*** Opening SOURCE MATERIAL ***

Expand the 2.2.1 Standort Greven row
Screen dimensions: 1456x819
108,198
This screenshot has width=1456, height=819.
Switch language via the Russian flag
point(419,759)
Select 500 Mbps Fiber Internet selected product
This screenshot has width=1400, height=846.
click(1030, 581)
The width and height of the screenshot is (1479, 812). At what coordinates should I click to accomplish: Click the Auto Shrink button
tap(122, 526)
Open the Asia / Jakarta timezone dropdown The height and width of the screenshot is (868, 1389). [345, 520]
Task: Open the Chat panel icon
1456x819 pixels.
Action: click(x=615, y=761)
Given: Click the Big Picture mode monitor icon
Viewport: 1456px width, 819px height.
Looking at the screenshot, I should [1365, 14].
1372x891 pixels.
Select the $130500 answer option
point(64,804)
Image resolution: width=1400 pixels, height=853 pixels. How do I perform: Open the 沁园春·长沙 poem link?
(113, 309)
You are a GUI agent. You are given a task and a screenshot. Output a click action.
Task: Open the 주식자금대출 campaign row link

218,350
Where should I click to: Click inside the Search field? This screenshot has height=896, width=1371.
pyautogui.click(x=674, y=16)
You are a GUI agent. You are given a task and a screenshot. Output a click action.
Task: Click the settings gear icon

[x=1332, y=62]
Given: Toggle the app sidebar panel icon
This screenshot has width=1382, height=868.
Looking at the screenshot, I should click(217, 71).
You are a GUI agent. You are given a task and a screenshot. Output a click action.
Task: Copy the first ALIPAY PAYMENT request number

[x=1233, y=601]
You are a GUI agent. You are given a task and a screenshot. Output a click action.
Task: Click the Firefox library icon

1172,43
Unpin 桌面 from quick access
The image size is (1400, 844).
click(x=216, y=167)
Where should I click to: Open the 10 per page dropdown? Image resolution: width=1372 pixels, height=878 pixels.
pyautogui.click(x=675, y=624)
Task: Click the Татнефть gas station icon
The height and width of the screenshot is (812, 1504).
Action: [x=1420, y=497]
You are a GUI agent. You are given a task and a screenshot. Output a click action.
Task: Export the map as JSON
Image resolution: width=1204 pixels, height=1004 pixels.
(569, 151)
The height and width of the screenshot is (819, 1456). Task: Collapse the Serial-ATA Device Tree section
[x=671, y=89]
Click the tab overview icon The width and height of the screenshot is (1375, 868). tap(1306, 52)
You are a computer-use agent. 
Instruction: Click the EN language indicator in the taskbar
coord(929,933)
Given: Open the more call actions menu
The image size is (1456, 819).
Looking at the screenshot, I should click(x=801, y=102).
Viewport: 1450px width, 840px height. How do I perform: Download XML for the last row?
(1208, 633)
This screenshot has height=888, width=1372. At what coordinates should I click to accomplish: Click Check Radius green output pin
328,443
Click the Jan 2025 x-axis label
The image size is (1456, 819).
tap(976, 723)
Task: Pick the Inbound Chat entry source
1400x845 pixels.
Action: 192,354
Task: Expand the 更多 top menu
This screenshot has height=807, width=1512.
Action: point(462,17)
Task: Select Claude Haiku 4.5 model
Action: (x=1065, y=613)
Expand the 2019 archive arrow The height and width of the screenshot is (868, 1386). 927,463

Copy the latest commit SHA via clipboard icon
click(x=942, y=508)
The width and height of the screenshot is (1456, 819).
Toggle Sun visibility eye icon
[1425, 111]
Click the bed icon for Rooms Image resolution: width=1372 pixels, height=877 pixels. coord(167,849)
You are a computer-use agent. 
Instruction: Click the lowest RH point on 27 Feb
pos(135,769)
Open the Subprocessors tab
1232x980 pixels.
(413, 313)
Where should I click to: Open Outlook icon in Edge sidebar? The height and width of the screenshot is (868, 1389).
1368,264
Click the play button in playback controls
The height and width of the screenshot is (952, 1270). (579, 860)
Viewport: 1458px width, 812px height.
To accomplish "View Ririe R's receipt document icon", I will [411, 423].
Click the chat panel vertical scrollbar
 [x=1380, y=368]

*** Closing SOURCE MATERIAL ***

## PROBLEM TO SOLVE
From the entries above, show each line that includes the string "menu".

## RESPONSE TO THIS TASK
Given: Open the more call actions menu
Task: Expand the 更多 top menu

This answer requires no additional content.